Although generally thought of as a Western writer, Miss Cather was born on a farm near Winchester, Va., on Dec. 7, 1876. Her ancestors, on both sides, had been Virginia farmers for three or four generations. They came originally from England, Ireland and Alsace.
When she was 8 years old, her father took his family to Nebraska and bought a ranch near Red Cloud. The little girl did not go to school at first but spent many hours reading the English classics with her two grandmothers. Later, when her family moved into Red Cloud proper, she attended high school and then the University off Nebraska, from which she was graduated in 1895.
She spent a few years in Pittsburgh teaching and doing newspaper work, choosing that city rather than New York because she had many friends there. Each summer she visited in Nebraska, Colorado and Wyoming. Meanwhile, she had started writing, and her first published book was a volume of verse. "April Twilights," reissued in 1923 as "April Twilights and Later Verse."
Editor on McClure's Magazine
Miss Cather's first volume of stories was "The Troll Garden," published in 1905 by McClure-Phillips. Two years later she became an associate editor in New York of McClure's Magazine. She then was managing editor of the publication for four years.
During this period she wrote very little but traveled a great deal in Europe and the American Southwest, Arizona and New Mexico. In 1912 she gave up editorial work to write her first novel, "Alexander's Bridge." This was followed by "O Pioneers!" "The Song of the Lark" and "My Antonia."
In "The Professor's House," 1925, she began experiments with a new technique of story- telling, constructing her tale of an intellectual's soul development according to the familiar methods of music.
The next year she wrote "My Mortal 'Enemy," which was compared by many with "A Lost Lady" but, for the most part, suffered by the comparison. A reviewer in The New York Times said of the book that while it was inferior to the former work it did impress as a "later" book.
In 1931 Miss Cather wrote "Shadows on the Rock," which was considered the most popular novel in America during that year in the annual Baker & Taylor survey, and won for her the Prix Femina Americaine.
Miss Cather, who in 1931 was ranked by J.B. Priestley, the English author, as this country's greatest novelist, received the honorary degree of Litt.D. in 1924 from the University of Michigan.
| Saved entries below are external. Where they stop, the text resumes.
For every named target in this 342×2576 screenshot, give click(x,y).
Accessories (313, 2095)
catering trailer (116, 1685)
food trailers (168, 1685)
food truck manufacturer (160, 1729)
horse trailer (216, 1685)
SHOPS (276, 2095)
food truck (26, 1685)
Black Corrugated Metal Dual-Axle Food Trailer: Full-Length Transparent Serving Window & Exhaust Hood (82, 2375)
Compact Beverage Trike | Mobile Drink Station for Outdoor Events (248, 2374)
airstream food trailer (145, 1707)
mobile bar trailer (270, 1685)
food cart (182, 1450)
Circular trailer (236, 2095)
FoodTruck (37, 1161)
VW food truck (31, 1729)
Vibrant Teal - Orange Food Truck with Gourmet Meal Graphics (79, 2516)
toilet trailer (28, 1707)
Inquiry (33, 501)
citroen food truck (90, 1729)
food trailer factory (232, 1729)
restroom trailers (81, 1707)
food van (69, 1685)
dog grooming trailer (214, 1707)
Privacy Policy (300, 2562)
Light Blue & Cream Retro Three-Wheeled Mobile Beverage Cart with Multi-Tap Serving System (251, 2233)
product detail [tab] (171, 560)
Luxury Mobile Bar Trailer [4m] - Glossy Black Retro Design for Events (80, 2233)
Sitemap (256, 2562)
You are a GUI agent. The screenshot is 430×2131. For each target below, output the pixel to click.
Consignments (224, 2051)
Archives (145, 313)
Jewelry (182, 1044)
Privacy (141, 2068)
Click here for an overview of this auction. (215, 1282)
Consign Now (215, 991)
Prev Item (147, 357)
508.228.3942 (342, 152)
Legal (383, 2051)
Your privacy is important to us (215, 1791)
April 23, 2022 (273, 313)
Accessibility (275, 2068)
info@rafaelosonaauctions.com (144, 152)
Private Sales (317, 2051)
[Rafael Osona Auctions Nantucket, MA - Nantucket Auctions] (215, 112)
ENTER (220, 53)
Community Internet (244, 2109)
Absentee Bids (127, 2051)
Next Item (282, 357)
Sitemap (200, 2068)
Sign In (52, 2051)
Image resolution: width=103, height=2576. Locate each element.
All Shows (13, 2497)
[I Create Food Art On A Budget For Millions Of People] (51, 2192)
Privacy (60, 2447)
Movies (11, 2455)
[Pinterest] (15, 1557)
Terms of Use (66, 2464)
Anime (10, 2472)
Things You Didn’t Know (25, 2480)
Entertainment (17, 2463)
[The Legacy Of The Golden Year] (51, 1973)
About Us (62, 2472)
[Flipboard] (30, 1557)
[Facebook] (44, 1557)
Columbia University conferred the same distinction on her in 1928. Yale followed suit in 1929 and Princeton two years later.
Among her other novels were "Lucy Gayheart" and, her last, "Sapphira and the Slave Girl," published in 1940. She also wrote two books of short stories, "Obscure Destinies" and "Youth and the Bright Medusa," and a collection of essays under the title, "Not Under Forty." For many years her publishers have been Alfred A. Knopf.”